RECORD EXTRACTS
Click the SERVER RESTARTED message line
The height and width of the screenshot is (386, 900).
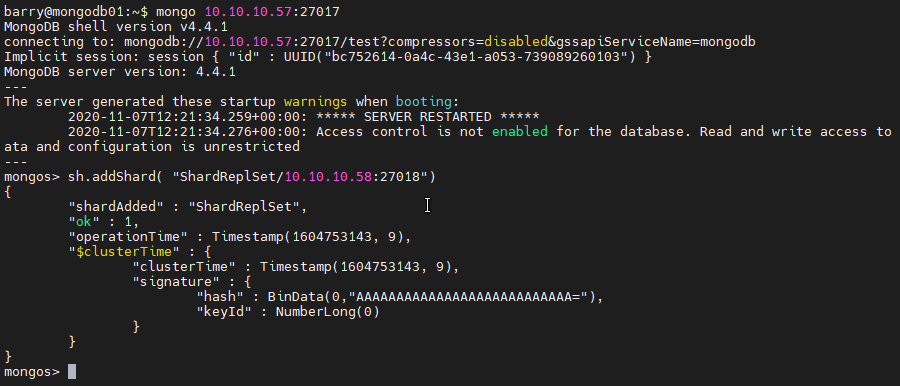(304, 117)
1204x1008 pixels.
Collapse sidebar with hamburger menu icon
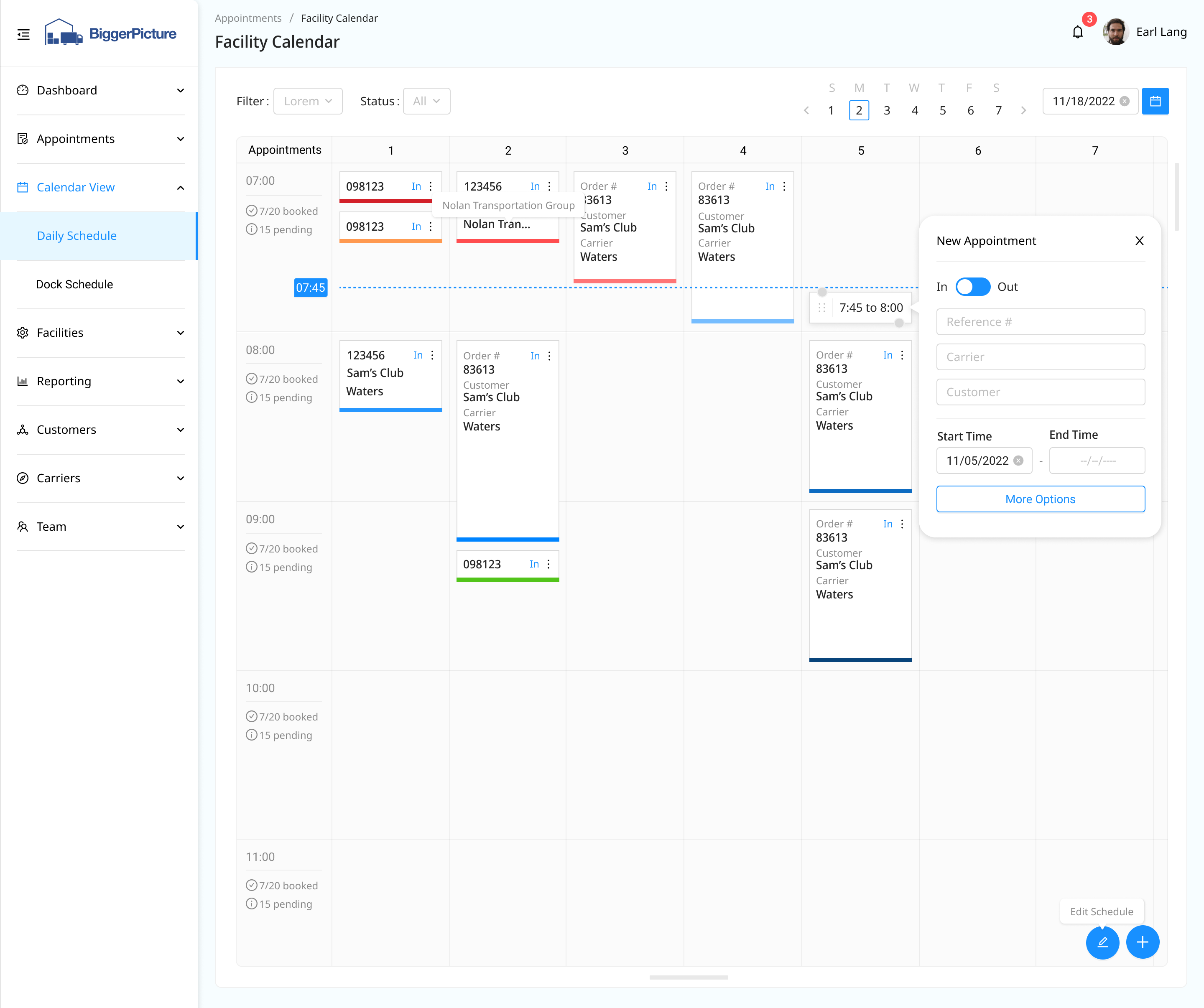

SET EXERCISE
Rewrite the listing with "sidebar" replaced by "side panel" and everything else unchanged. Leave the pictures out of your answer.

EXERCISE SOLUTION
Click the SERVER RESTARTED message line
The height and width of the screenshot is (386, 900).
(304, 117)
1204x1008 pixels.
Collapse side panel with hamburger menu icon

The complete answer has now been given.